Wednesday, June 25, 2014

Weigh In #5


I weighed in last week with a 0.4 loss a week after a 0.4 gain. I was ecstatic and made a promise to my leader to stay on plan while on vacation and to come back with a loss.

Not the smartest plan as our bodies do crazy things on a daily basis let alone while being out of town for 5 days and there's no way of knowing what it will do at any given time.

If I'm being 100% honest, I could have done better. At the same time I could have done a lot worse. And I am overall very happy with how I ate while away. 

 
Starting weight: 185.4
Current weight: 181.4
Weekly +/-: -0.6
Total +/-: -4.0

Obviously I would have liked better results, but I can't dwell on it now and I absolutely refuse to be upset with a loss of any kind. I ate well and I splurged occasionally. It was a pretty darn good vacation food-wise and I did much better than I normally do. In the past, for me, a vacation meant a free for all

This weigh in is giving me a huge push to be better at this weight loss journey. To make healthier choices, track every day, workout and start spending some time in the kitchen. 

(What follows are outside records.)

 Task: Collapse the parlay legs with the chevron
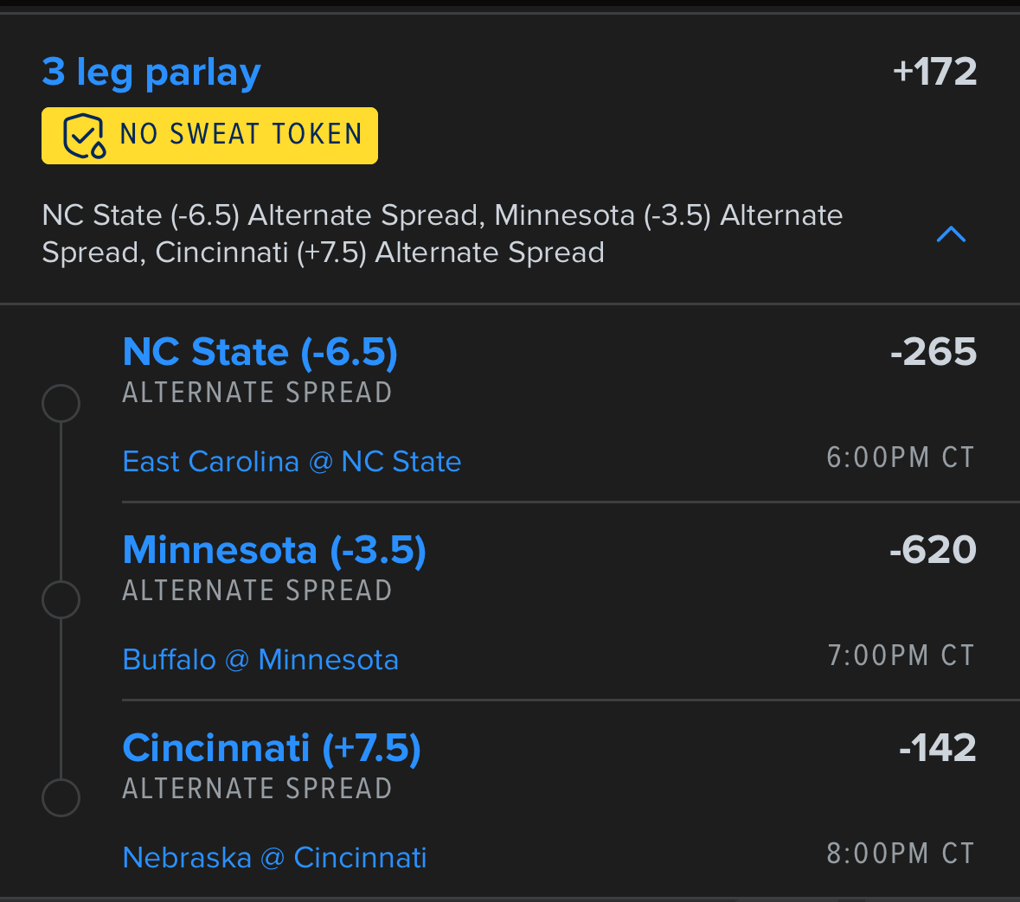pos(951,234)
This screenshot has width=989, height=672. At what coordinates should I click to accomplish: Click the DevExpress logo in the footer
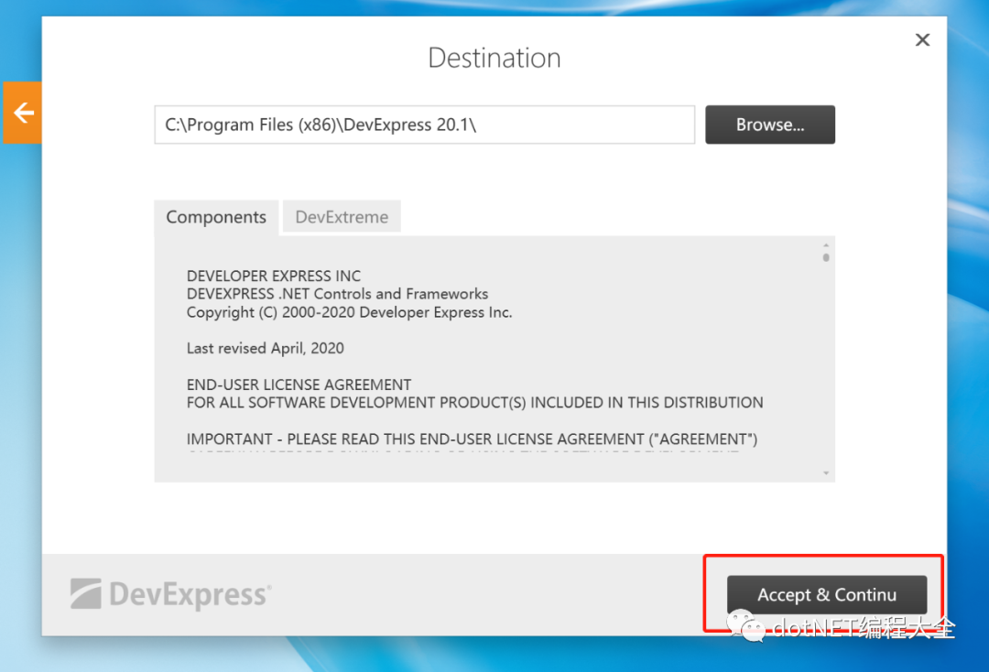coord(170,594)
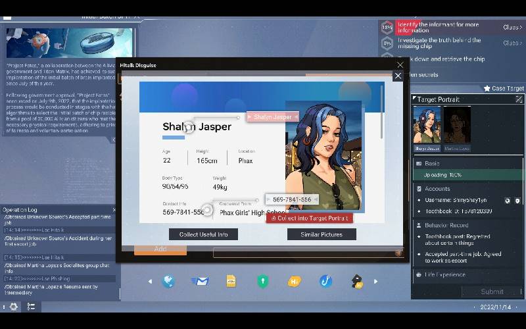Image resolution: width=526 pixels, height=329 pixels.
Task: Open the globe browser app
Action: click(168, 282)
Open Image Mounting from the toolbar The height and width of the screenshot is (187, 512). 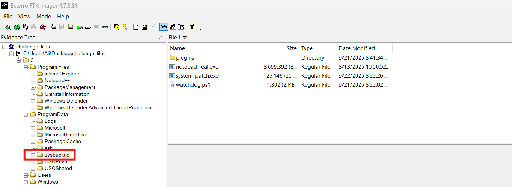click(26, 27)
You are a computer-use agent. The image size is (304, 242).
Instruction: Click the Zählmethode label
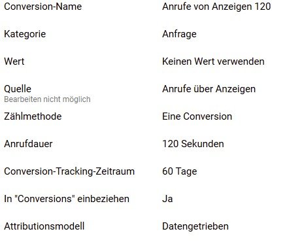pos(33,116)
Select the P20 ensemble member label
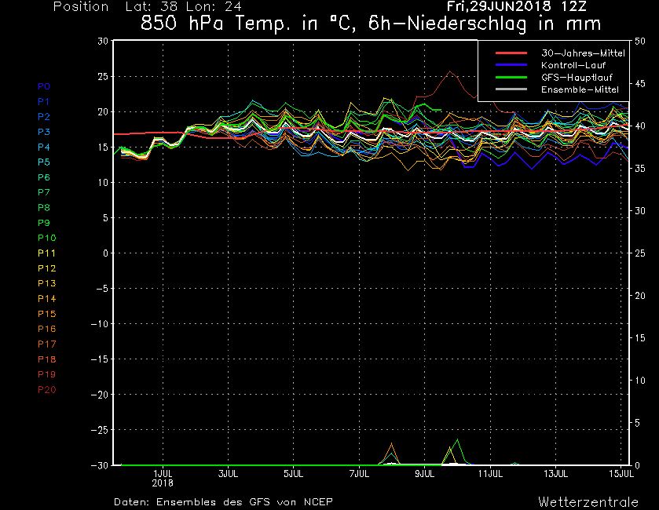Screen dimensions: 659x510 click(46, 389)
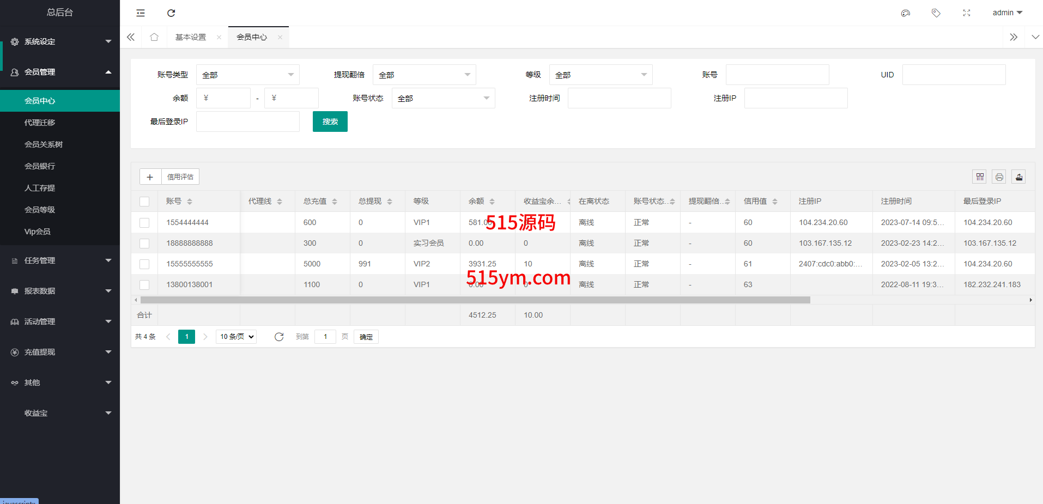1043x504 pixels.
Task: Click the tag note icon in header
Action: click(x=936, y=13)
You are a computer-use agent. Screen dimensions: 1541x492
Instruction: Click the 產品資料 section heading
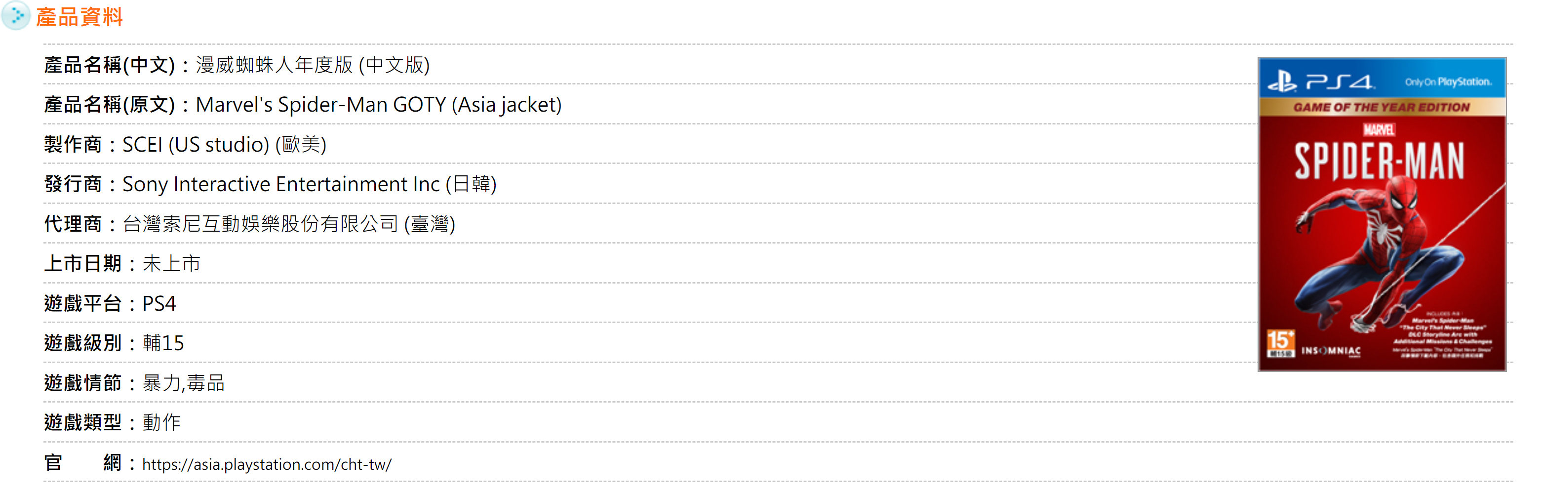click(x=79, y=17)
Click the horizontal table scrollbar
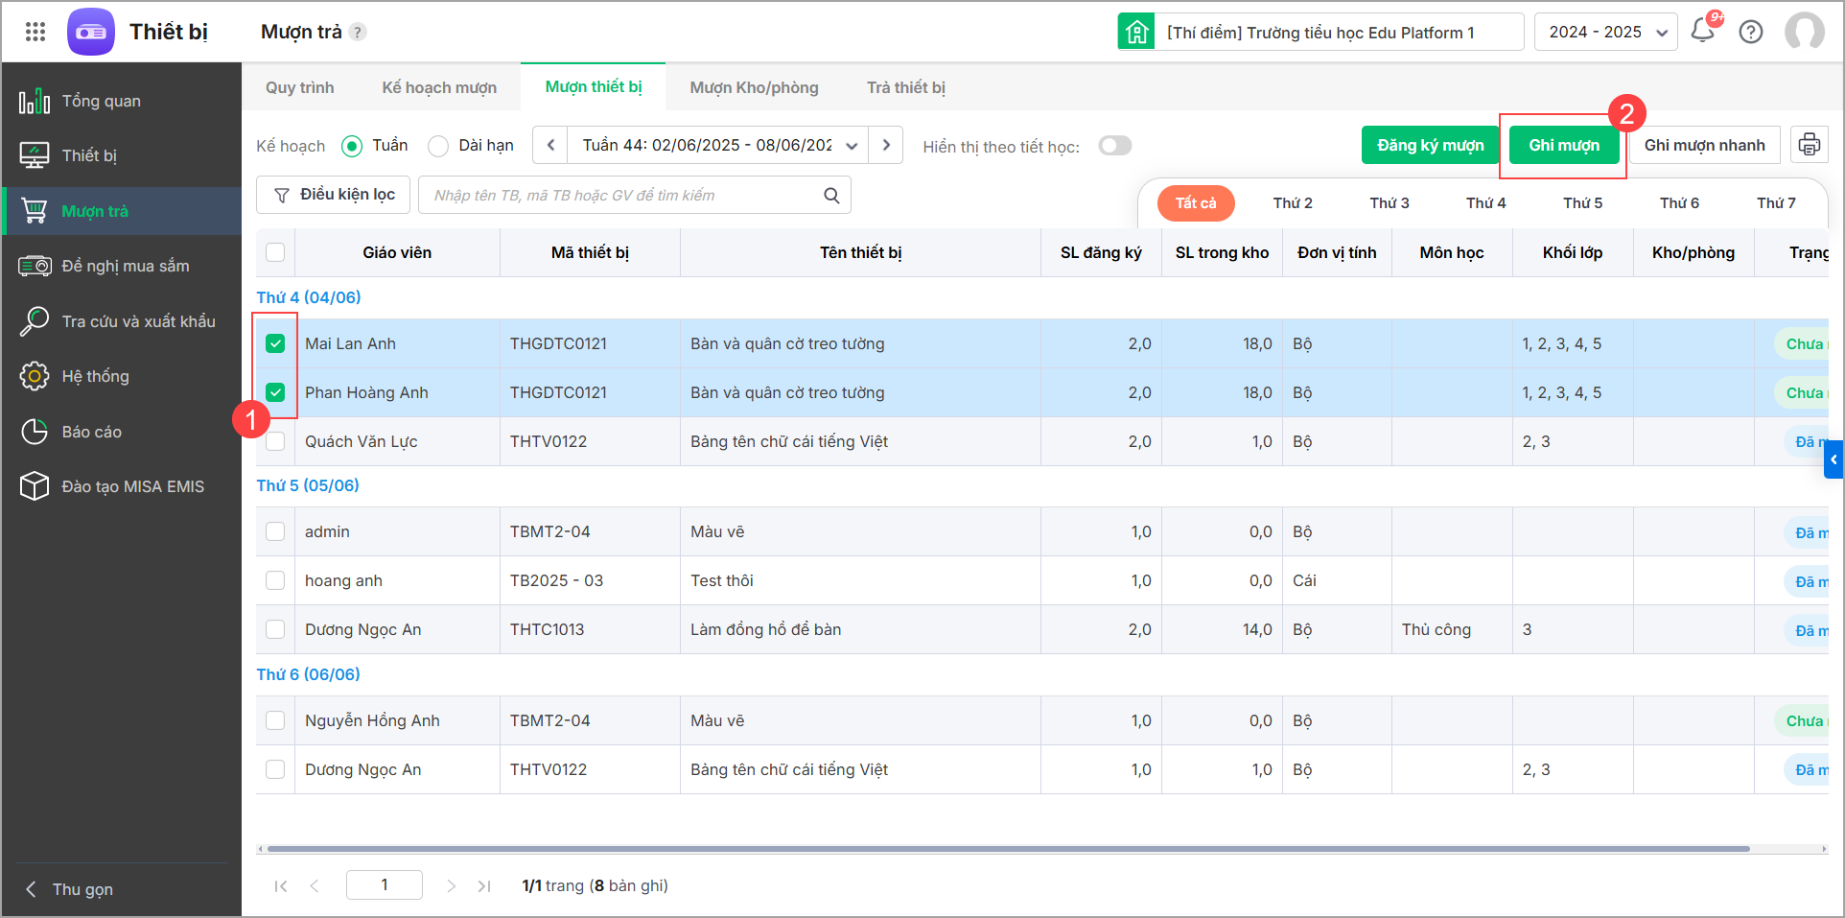 click(x=1007, y=849)
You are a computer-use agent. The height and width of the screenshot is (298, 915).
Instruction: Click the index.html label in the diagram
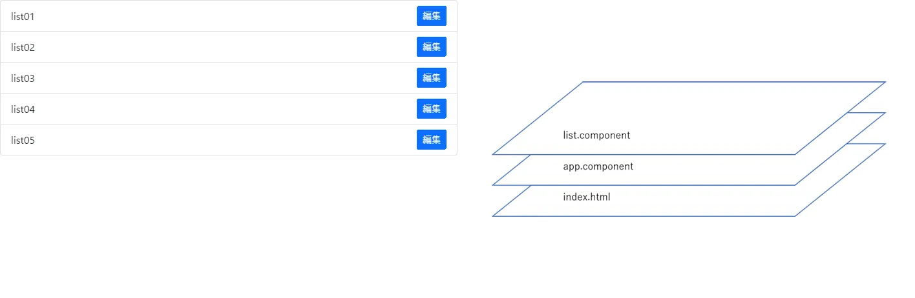click(x=587, y=197)
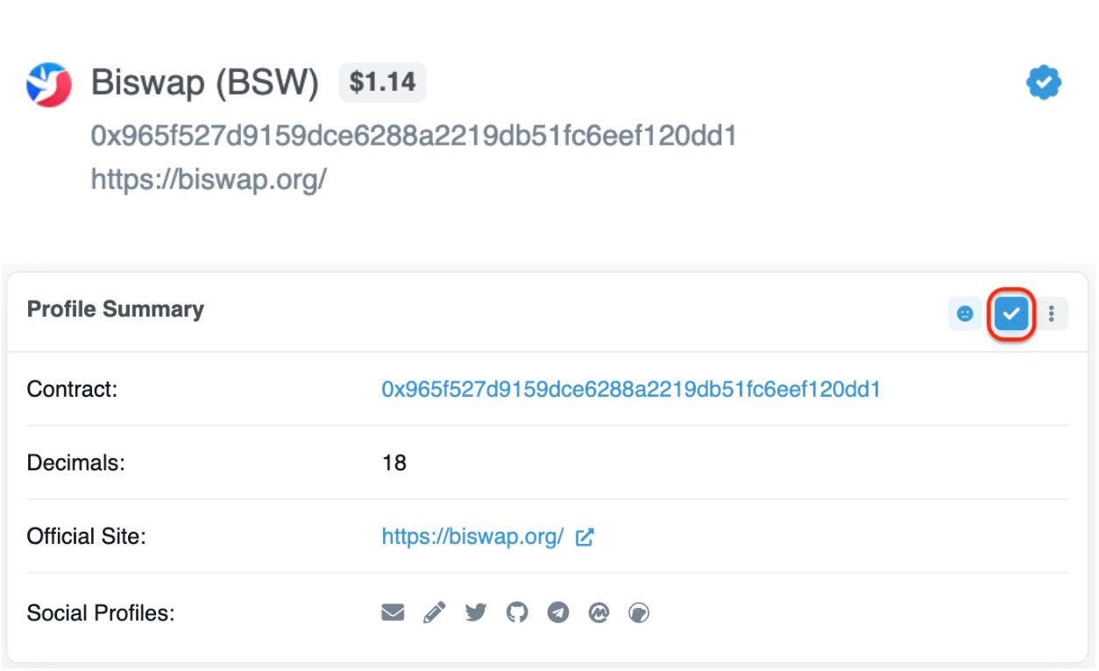Open the CoinGecko profile icon

point(640,612)
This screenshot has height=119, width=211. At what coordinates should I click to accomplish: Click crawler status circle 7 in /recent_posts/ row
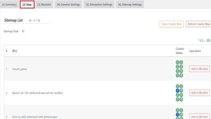(177, 75)
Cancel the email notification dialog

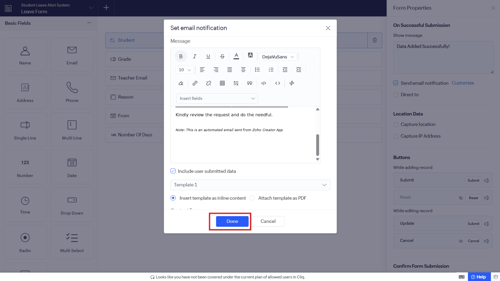[x=268, y=221]
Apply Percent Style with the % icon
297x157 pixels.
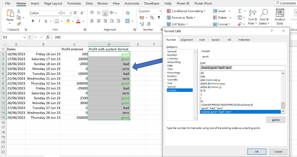[152, 18]
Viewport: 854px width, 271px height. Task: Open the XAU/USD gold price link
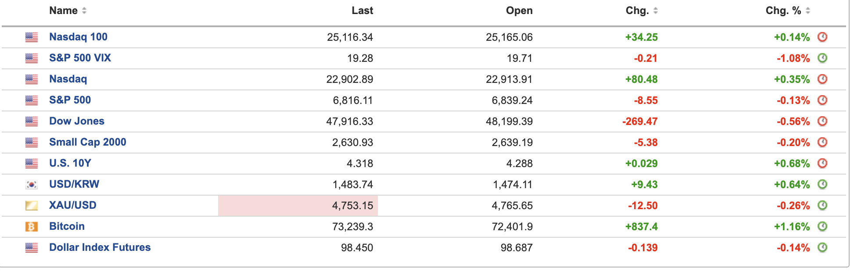(x=72, y=205)
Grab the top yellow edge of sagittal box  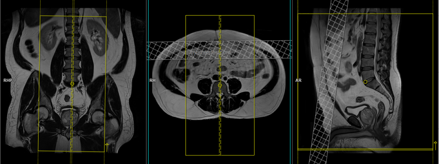click(x=365, y=13)
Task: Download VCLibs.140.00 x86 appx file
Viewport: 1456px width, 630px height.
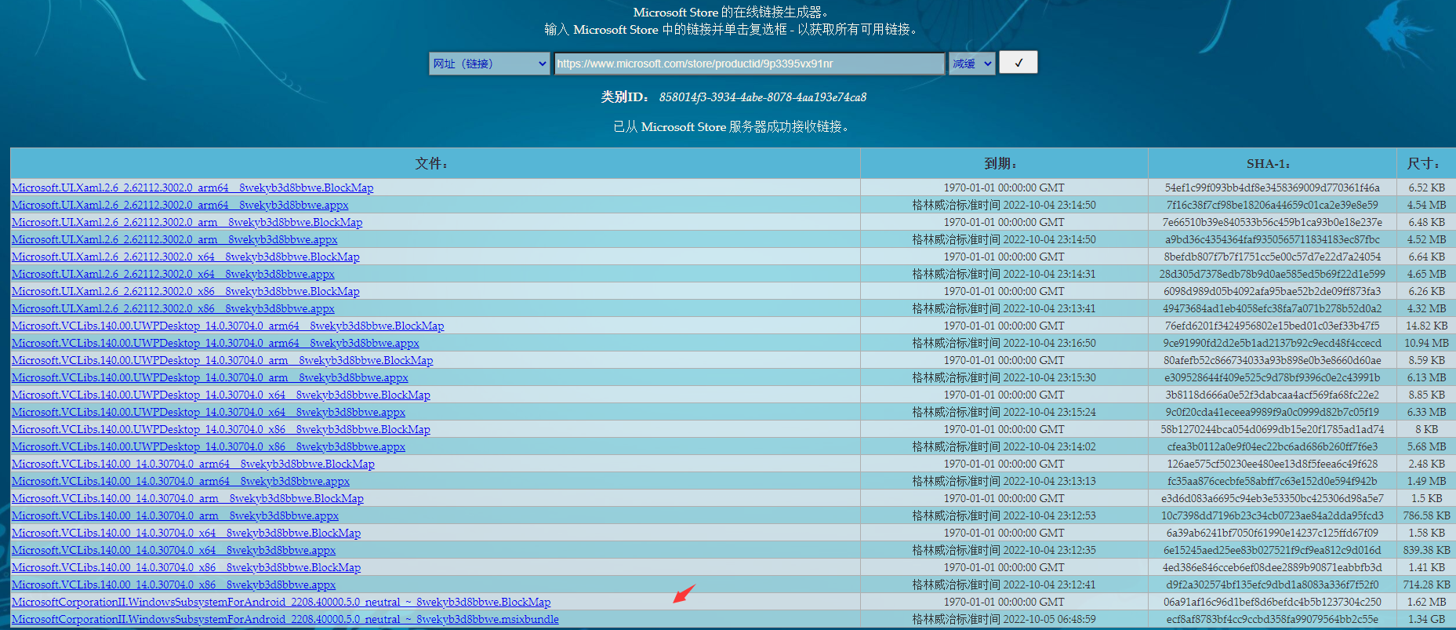Action: pos(173,584)
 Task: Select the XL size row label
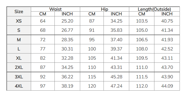coord(19,58)
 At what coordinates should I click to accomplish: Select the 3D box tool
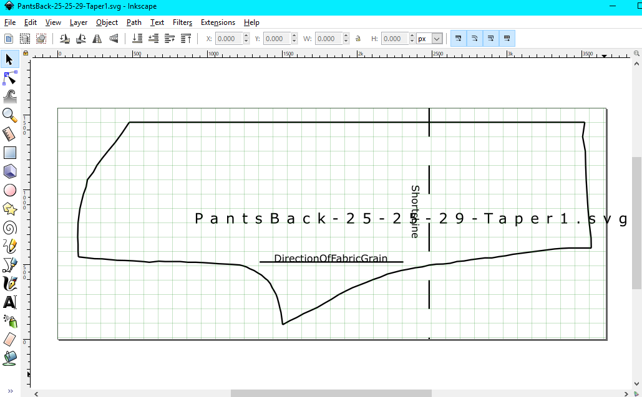pyautogui.click(x=9, y=171)
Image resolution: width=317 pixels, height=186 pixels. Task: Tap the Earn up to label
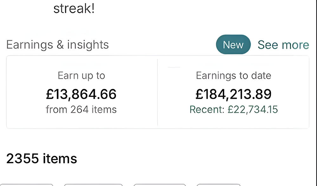pyautogui.click(x=81, y=76)
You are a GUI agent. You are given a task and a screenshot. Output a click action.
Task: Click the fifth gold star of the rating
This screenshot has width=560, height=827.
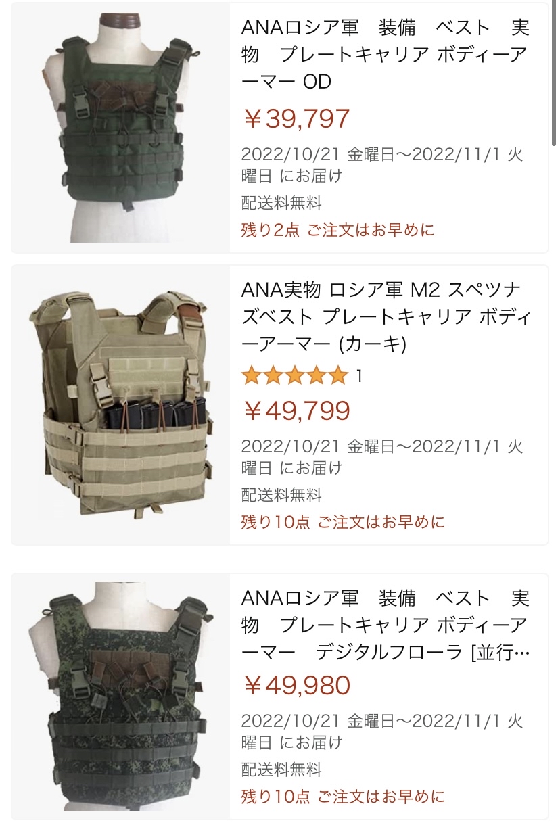pos(338,375)
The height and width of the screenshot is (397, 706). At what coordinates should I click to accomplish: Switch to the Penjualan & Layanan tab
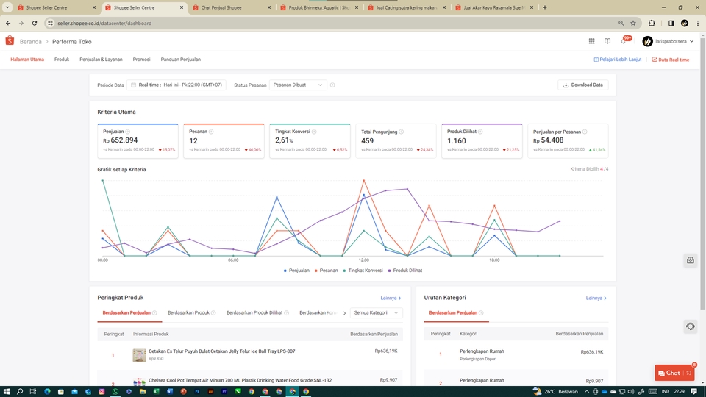101,60
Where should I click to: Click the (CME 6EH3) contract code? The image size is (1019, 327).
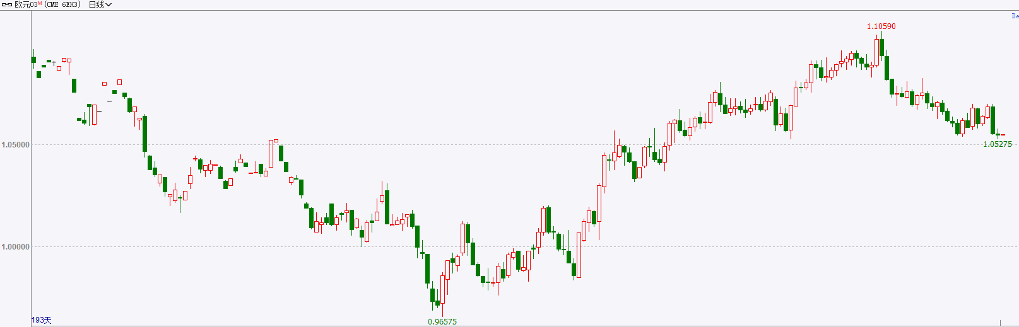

That last part, being in the kitchen, gives me anxiety. I'm more of a baker than a cook and I'm not even very good at that. I have a tendency to be hard on myself and I get frustrated when I make a mistake, so cooking is just not something I feel comfortable diving head first into. Thankfully I have a wonderful husband who loves to cook and is willing to help me along the way. I've been finding recipes that I think I would be comfortable helping with and eventually making myself. I know that eating at home will help a lot. 

For now I can only look forward to the coming week. I can (and will) track. I can (and will) drink more water. I can (and will) follow my workout schedule as closely as possible. I can commit to those things and hope for the best because that's what I'm going to be putting into it, my best.

These will be my goals for the coming week:
1. Track. Everything.
2. Drink more water.
3. Follow workout schedule as closely as possible.
4. Stay off the scale except for at weigh in Tuesday night.
5. Be kind to myself and write at least 5 positives about myself.

These will be my weekly goals to attempt each and every week. I may or may not add more, but these five are what I should be aiming for every week in order to succeed, and they are pretty attainable goals, which is what I need right now. I have a habit of making goals for myself that I can't or don't reach and I get frustrated with myself. So, for now I will be making goals that push myself just enough, but that I know I can do.